[EXERCISE GOAL]: Format every line of the entries below as a JSON list of strings, one string per line, leaving out blank lines.

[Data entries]
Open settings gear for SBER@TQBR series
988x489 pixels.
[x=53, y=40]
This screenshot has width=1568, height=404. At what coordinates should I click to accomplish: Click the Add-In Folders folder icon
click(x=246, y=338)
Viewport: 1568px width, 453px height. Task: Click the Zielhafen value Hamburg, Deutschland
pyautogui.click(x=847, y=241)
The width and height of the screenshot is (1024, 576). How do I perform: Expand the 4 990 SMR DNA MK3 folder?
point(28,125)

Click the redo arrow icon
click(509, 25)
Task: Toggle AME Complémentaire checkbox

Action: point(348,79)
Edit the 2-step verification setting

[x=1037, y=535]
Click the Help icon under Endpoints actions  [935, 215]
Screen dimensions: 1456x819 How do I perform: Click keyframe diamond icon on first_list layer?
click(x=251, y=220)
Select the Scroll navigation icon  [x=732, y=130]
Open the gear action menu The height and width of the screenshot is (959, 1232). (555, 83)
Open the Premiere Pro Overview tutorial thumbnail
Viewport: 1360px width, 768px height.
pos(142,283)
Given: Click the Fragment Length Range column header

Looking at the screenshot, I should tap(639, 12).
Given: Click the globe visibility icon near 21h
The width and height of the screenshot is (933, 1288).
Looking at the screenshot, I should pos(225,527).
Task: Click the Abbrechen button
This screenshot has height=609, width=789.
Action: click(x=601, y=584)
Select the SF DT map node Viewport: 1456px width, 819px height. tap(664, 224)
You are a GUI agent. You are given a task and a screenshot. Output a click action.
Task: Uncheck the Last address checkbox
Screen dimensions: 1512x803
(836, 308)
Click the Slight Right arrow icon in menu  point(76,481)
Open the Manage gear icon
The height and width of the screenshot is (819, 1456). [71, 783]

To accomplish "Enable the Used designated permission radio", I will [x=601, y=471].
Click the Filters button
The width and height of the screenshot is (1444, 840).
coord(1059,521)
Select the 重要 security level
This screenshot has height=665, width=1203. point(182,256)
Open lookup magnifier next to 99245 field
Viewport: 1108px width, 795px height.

[FINAL ANSWER]:
[
  "Open settings gear for SBER@TQBR series",
  "988x489 pixels.",
  "[x=53, y=40]",
  "This screenshot has width=1568, height=404. At what coordinates should I click to accomplish: Click the Add-In Folders folder icon",
  "click(x=246, y=338)",
  "Viewport: 1568px width, 453px height. Task: Click the Zielhafen value Hamburg, Deutschland",
  "pyautogui.click(x=847, y=241)",
  "The width and height of the screenshot is (1024, 576). How do I perform: Expand the 4 990 SMR DNA MK3 folder?",
  "point(28,125)",
  "Click the redo arrow icon",
  "click(509, 25)",
  "Task: Toggle AME Complémentaire checkbox",
  "Action: point(348,79)",
  "Edit the 2-step verification setting",
  "[x=1037, y=535]",
  "Click the Help icon under Endpoints actions  [935, 215]",
  "Screen dimensions: 1456x819 How do I perform: Click keyframe diamond icon on first_list layer?",
  "click(x=251, y=220)",
  "Select the Scroll navigation icon  [x=732, y=130]",
  "Open the gear action menu The height and width of the screenshot is (959, 1232). (555, 83)",
  "Open the Premiere Pro Overview tutorial thumbnail",
  "Viewport: 1360px width, 768px height.",
  "pos(142,283)",
  "Given: Click the Fragment Length Range column header",
  "Looking at the screenshot, I should tap(639, 12).",
  "Given: Click the globe visibility icon near 21h",
  "The width and height of the screenshot is (933, 1288).",
  "Looking at the screenshot, I should pos(225,527).",
  "Task: Click the Abbrechen button",
  "This screenshot has height=609, width=789.",
  "Action: click(x=601, y=584)",
  "Select the SF DT map node Viewport: 1456px width, 819px height. tap(664, 224)",
  "You are a GUI agent. You are given a task and a screenshot. Output a click action.",
  "Task: Uncheck the Last address checkbox",
  "Screen dimensions: 1512x803",
  "(836, 308)",
  "Click the Slight Right arrow icon in menu  point(76,481)",
  "Open the Manage gear icon",
  "The height and width of the screenshot is (819, 1456). [71, 783]",
  "To accomplish \"Enable the Used designated permission radio\", I will [x=601, y=471].",
  "Click the Filters button",
  "The width and height of the screenshot is (1444, 840).",
  "coord(1059,521)",
  "Select the 重要 security level",
  "This screenshot has height=665, width=1203. point(182,256)",
  "Open lookup magnifier next to 99245 field",
  "Viewport: 1108px width, 795px height."
]